We would like to see him sentenced to the maximum amount of 15 years in prison. Miley has a lifelong sentence, and it's not fair if he doesn't … pay the price for what he has done for her. —Joann Otten
MANTI — Two months ago, a family thought their baby girl's life would end.
Today, they're thankful for the progress she's made and want to help ensure that what happened to her doesn't happen to other children.
Miley White was severely abused and shaken in October.

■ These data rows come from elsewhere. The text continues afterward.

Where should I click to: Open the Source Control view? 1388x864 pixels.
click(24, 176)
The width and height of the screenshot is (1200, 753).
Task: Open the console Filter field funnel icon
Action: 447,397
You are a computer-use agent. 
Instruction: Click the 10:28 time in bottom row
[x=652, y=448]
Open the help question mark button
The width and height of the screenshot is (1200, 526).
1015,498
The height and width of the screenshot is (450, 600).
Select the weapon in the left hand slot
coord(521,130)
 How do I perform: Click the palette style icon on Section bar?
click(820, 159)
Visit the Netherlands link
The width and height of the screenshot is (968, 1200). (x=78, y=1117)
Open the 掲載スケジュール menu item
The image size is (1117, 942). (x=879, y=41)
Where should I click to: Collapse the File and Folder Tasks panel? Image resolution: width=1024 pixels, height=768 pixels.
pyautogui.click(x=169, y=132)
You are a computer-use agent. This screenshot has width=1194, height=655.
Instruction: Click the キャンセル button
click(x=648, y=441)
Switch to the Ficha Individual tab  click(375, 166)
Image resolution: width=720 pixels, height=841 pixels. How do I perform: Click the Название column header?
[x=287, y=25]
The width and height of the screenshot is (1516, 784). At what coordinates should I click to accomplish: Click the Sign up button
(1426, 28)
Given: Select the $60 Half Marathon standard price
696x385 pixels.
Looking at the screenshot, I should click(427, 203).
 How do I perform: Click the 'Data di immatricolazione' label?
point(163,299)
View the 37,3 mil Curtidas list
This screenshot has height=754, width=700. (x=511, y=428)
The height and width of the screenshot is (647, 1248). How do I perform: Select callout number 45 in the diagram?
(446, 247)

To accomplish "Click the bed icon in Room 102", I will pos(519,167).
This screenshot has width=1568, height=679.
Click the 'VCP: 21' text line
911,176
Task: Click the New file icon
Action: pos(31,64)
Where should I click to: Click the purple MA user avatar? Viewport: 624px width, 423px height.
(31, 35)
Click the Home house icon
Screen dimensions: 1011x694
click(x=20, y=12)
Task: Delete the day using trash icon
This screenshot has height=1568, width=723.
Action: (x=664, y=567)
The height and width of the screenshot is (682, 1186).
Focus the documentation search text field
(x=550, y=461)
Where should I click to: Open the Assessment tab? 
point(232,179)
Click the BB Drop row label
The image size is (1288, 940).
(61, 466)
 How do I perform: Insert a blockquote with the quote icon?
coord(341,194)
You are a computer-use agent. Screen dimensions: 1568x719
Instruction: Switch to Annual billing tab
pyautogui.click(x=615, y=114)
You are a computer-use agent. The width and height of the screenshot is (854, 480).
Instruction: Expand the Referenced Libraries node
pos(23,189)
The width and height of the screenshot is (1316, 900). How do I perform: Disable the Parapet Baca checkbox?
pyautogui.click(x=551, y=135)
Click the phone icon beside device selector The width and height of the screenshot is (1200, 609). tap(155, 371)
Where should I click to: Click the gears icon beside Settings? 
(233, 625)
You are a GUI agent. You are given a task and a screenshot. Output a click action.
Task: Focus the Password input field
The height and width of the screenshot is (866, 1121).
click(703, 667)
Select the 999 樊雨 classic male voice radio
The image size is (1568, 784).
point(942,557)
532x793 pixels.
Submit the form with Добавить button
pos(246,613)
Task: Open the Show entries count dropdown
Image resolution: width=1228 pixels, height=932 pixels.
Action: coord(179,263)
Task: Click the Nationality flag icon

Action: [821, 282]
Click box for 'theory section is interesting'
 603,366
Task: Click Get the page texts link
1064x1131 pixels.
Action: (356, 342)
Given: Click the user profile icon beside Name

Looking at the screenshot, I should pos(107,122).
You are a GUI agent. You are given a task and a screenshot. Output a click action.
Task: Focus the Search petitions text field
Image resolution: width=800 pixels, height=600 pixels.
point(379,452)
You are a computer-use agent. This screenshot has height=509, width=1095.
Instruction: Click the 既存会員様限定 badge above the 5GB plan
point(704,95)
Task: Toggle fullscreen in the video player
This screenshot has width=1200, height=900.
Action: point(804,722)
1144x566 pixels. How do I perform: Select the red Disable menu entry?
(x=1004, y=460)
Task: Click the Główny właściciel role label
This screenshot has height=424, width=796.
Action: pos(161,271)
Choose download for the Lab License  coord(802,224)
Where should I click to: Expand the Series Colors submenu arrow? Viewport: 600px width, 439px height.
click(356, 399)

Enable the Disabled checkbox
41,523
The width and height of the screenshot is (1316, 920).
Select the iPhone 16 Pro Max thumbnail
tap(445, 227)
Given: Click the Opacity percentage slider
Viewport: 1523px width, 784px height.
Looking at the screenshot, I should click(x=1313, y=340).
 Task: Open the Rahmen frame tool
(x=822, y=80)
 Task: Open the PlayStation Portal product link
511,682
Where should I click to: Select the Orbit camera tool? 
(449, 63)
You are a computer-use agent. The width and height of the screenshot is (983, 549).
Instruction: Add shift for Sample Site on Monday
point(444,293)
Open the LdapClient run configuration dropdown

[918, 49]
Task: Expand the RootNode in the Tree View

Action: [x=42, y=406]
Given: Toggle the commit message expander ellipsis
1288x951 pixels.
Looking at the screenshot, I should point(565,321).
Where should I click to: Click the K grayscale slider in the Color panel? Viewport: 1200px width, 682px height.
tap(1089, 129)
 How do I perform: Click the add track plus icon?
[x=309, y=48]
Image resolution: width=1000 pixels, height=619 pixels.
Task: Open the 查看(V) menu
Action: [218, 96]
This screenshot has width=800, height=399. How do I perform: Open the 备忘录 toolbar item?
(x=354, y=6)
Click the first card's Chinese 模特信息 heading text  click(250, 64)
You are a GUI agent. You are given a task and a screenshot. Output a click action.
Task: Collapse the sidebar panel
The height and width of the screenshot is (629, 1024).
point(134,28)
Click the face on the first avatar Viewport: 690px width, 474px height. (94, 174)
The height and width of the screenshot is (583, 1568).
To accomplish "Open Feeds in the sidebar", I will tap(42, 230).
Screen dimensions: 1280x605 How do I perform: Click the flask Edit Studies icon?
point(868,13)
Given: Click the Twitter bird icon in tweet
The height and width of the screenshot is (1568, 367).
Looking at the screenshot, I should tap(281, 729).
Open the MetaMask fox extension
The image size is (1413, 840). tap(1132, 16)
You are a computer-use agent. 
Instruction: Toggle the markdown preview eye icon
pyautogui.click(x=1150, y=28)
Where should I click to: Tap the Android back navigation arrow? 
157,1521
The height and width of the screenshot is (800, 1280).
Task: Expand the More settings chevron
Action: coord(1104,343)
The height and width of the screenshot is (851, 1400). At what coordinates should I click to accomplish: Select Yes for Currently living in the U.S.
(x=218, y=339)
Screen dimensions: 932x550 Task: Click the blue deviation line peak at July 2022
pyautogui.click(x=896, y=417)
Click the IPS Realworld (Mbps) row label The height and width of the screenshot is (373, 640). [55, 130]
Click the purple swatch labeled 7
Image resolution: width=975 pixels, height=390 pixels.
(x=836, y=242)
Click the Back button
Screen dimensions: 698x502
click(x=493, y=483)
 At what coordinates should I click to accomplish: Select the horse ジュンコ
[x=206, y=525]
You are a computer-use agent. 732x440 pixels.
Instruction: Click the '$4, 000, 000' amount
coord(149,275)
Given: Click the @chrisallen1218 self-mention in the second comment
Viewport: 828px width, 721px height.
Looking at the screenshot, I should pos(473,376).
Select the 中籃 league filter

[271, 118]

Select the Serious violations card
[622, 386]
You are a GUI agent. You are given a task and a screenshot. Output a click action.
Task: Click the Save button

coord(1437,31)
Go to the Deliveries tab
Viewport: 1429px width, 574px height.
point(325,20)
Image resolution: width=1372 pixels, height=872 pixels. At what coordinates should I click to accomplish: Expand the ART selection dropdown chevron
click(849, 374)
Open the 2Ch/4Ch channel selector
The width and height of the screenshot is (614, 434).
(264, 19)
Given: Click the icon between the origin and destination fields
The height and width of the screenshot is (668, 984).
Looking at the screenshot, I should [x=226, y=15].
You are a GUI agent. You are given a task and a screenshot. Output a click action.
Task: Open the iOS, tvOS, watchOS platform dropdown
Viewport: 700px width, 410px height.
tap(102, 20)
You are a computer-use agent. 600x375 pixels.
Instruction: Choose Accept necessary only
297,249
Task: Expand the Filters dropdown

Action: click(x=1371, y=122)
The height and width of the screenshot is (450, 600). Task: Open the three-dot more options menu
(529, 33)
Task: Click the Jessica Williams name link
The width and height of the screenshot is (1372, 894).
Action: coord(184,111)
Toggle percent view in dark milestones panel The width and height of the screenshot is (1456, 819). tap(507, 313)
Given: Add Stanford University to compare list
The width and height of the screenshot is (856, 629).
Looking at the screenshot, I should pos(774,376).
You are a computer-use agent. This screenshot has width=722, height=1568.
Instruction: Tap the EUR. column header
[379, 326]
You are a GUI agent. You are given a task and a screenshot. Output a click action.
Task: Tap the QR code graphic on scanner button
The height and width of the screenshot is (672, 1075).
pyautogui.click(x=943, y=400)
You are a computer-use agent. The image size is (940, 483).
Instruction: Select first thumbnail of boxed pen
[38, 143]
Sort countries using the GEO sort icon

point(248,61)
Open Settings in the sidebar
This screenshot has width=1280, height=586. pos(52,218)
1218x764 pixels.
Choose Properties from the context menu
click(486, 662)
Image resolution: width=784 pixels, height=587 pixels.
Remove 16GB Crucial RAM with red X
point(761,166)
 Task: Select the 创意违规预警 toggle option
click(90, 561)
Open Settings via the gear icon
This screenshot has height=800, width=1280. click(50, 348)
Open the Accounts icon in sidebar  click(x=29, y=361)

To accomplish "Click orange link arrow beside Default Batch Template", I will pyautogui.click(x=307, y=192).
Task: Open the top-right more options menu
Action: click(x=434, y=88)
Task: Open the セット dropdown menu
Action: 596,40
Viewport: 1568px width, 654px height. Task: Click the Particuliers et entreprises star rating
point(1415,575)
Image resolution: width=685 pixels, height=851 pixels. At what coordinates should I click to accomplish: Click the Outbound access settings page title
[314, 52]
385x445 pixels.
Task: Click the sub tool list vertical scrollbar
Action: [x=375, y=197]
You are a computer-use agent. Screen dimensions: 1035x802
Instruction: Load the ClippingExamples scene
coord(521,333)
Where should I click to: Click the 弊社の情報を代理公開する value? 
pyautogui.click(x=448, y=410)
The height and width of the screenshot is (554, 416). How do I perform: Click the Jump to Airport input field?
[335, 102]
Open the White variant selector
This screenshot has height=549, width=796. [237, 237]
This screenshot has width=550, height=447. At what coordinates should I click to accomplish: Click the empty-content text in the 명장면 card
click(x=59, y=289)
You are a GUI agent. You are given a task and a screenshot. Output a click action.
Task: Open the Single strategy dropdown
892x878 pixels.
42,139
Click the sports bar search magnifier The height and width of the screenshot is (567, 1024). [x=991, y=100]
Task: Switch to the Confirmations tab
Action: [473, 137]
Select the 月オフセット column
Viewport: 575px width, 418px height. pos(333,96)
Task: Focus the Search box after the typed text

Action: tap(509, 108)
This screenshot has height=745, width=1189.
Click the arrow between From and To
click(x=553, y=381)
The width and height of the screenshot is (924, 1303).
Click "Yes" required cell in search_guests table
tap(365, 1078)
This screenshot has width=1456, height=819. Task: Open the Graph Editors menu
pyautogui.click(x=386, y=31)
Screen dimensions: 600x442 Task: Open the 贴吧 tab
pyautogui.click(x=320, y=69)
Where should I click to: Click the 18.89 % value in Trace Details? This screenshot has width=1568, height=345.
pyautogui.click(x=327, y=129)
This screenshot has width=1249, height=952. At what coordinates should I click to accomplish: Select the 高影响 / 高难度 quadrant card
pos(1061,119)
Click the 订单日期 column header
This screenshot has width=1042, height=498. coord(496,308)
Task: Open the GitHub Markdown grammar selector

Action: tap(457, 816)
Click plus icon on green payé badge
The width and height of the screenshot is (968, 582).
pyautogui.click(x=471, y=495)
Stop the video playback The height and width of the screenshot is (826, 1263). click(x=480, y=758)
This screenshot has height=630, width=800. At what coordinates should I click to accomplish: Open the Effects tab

Her grandmother Joann Otten received a call one day from her son-in-law Gary Hansen, Miley's father, telling her something was wrong with Miley.
"Her father was tending her that day and called me at my work and told me Miley was choking," Otten said. "And when I got there, he was holding a lifeless baby."
Miley was flown from the family's home in Manti to Primary Children's Hospital in Salt Lake City, and for several days doctors were unsure if she would live.
"We thought that she would die," Otten said.
Miley lost one-fourth of her brain function, and the hemorrhaging has left her legally blind.
"She was shaken extremely hard for this to happen to her," Otten said.
Police arrested Hansen after they found evidence Miley's injuries were not the result of an accident. Hansen has pleaded no contest to a second-degree felony charge of child abuse. He faces a possibility of one to 15 years in prison and will be sentenced Dec. 26 in 6th District Court.
"We would like to see him sentenced to the maximum amount of 15 years in prison," Otten said. "Miley has a lifelong sentence, and it's not fair if he doesn't pay the price for what he has done for her."
Miley's family is hopeful as they see her progress and has decided to share her story about the dangers of shaken baby syndrome.
"I just want to thank everyone for what they have done," said Chelsey White, Miley's mother, regarding support the family has received from the community. "They have been wonderful to us, and I appreciate all they've done."Comment on this story
That support has come in the form of financial, emotional and spiritual help, the family said, from the day Miley was hurt.
"We absolutely believe that we had the best care at Primary Children's that we could have had in the country," Otten said. "But we also believe that it's through the prayers of our community that saved Miley's life."